Los sioux lakota dicen que un niño que no puede quedarse quieto es un niño a medio desarrollar. Un antiguo texto sánscrito dice: «Existe una serie de signos que nos indican cuándo la meditación se está haciendo de forma correcta. Uno de ellos es que se te pose un pájaro en la cabeza, pensando que eres un objeto inerte». Esto aún no me ha sucedido exactamente así. Pero durante los siguientes cuarenta minutos intenté quedarme todo lo quieta que pude, encerrada en la sala de meditación, prisionera de mi vergüenza y mi torpeza, viendo a los devotos que me rodeaban, sentados en sus posturas perfectas, con sus ojos perfectos cerrados, emanando tranquilidad al transportarse a sí mismos a un paraíso perfecto. Yo estaba imbuida de una tristeza tan ardiente como poderosa y estaba deseando abandonarme al consuelo de las lágrimas, pero hice todo lo posible por dominarme, recordando lo que me había dicho mi gurú: no puedes permitirte el lujo de venirte abajo, porque entonces se convertirá en una costumbre que repetirás una y otra vez. En lugar de eso, debes procurar ser fuerte.

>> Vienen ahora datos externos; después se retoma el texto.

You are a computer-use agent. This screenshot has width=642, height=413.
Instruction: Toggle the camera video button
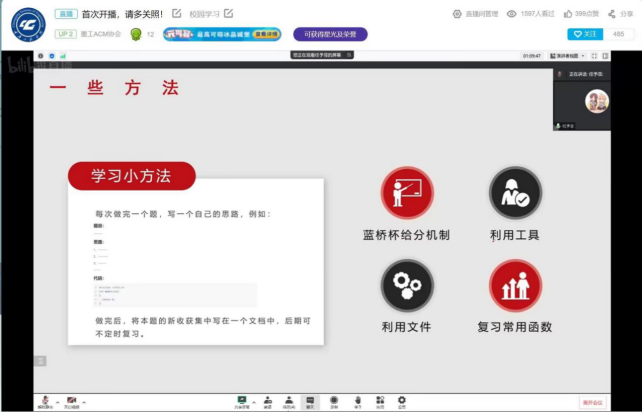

Pero yo no me sentía fuerte. El cuerpo entero me dolía de ser tan cobarde. Al pensar en esas conversaciones que tenía con mi mente, no tenía claro quién era «yo» y quién era «mi mente». Pensé en esa implacable máquina procesadora de ideas y devoradora de almas que es mi mente y me planteé cómo demonios iba a poder dominarla. Entonces pensé en esa frase que sale en la película Tiburón y no pude evitar sonreír:

—Nos va a hacer falta un barco más grande.